### ATTIVITÀ
a - Secondo il brano, dove si è tenuto il presidio di venerdì 10 aprile?
b - Di che cosa si nutre l'autogestione secondo il brano? Elenca tutte le voci indicate.
c - Riscrivi in forma di elenco il paragrafo del brano che comincia con "L'occupazione è nata", conservandone i fatti principali.

++++ BRANO

L’occupazione è nata all’interno di una tre giorni soprannominata di passione rossonera per liberare spazi d’autogestione. È iniziata con un presidio venerdì 10 aprile in piazza Matteotti per poi proseguire con il corteo di sabato dove hanno partecipato molte persone, un corteo festoso che ha attraversato il centro della città, con svariati gruppi che hanno suonato su un palco a 6 ruote, il tutto chiuso da un trattore con un telo enorme dove è stato scritto “Libera”. La domenica 12 e il lunedì 13 si è tenuta una festa dell’ambiente ed è proseguita la costruzione degli orti.
Il primo comunicato prodotto dagli occupanti che riportiamo integralmente nella pagina seguente è molto chiaro sin dalla prima frase:
L’autogestione è inarrestabile. Inarrestabile perché si nutre di desideri, sogni, idee, progettualità di individui liberi.
Come voler chiarire alla giunta comunale che li ha sgomberati da Libera che è inutile continuare a usare la repressione contro gli individui liberi perché continueranno per questa strada quella della autogestione e della libertà.
Importante notare come la giunta e la questura invece anche questa volta si sia accanita incredibilmente con i manifestanti, sin dalle prime ore del pomeriggio ingenti le forze di polizia e carabinieri dispiegate sul territorio modenese ma soprattutto la Digos era indaffarata a fare fermi (persino a Bologna e Milano), a identificare, fotografare intimidire i compagni che volevano mostrarsi solidali con libera e il collettivo degli agitati, la maggior parte dei partecipanti di questo corteo forse addirittura fin troppo festoso, sono stati fermati, schedati dalle forze di polizia.
Sabato durante il corteo i gruppi che suonavano invitavano la città a passare nel nuovo spazio a dimostrare la loro solidarietà agli agitati ma l’indirizzo esatto di questo nuovo posto occupato ancora non girava nei discorsi fra la gente, ma incredibilmente già dalla prima serata all’interno dello spazio centinaia di Modenesi sono passati a dimostrare la loro solidarietà, a divertirsi, a bere una birra, ad ascoltare concerti o anche solamente per curiosità.

++++++++
++++ MATERIALE FORNITO

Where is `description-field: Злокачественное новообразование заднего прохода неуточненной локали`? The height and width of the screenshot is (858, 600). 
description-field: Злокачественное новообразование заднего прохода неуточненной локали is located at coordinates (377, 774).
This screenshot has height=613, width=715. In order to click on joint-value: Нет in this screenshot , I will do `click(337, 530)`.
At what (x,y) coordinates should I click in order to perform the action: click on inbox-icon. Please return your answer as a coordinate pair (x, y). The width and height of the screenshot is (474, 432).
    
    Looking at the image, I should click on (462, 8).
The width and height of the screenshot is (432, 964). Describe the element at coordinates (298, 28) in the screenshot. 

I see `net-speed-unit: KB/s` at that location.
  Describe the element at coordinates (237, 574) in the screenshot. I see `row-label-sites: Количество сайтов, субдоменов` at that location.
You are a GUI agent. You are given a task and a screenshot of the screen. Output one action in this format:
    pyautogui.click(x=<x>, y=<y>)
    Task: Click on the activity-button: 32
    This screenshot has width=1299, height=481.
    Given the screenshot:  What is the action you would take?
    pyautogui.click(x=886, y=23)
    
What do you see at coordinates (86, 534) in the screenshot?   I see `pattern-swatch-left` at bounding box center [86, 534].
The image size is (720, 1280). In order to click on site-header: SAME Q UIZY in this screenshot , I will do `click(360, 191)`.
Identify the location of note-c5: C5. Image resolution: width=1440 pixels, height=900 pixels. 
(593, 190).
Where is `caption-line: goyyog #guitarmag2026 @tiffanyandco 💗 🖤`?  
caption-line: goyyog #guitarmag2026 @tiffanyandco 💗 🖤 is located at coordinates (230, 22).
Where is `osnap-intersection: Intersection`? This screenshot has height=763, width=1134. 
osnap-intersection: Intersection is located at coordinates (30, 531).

++++++++

### RISPOSTE
a - In piazza Matteotti.

b -
- desideri
- sogni
- idee
- progettualità di individui liberi

c -
- L'occupazione nasce in una tre giorni detta di passione rossonera, per liberare spazi d'autogestione.
- Venerdì 10 aprile c'è un presidio in piazza Matteotti.
- Sabato c'è un corteo festoso e partecipato attraverso il centro. Diversi gruppi suonano su un palco a 6 ruote. In coda c'è un trattore con un telo enorme con la scritta "Libera".
- Domenica 12 e lunedì 13 si tiene una festa dell'ambiente e prosegue la costruzione degli orti.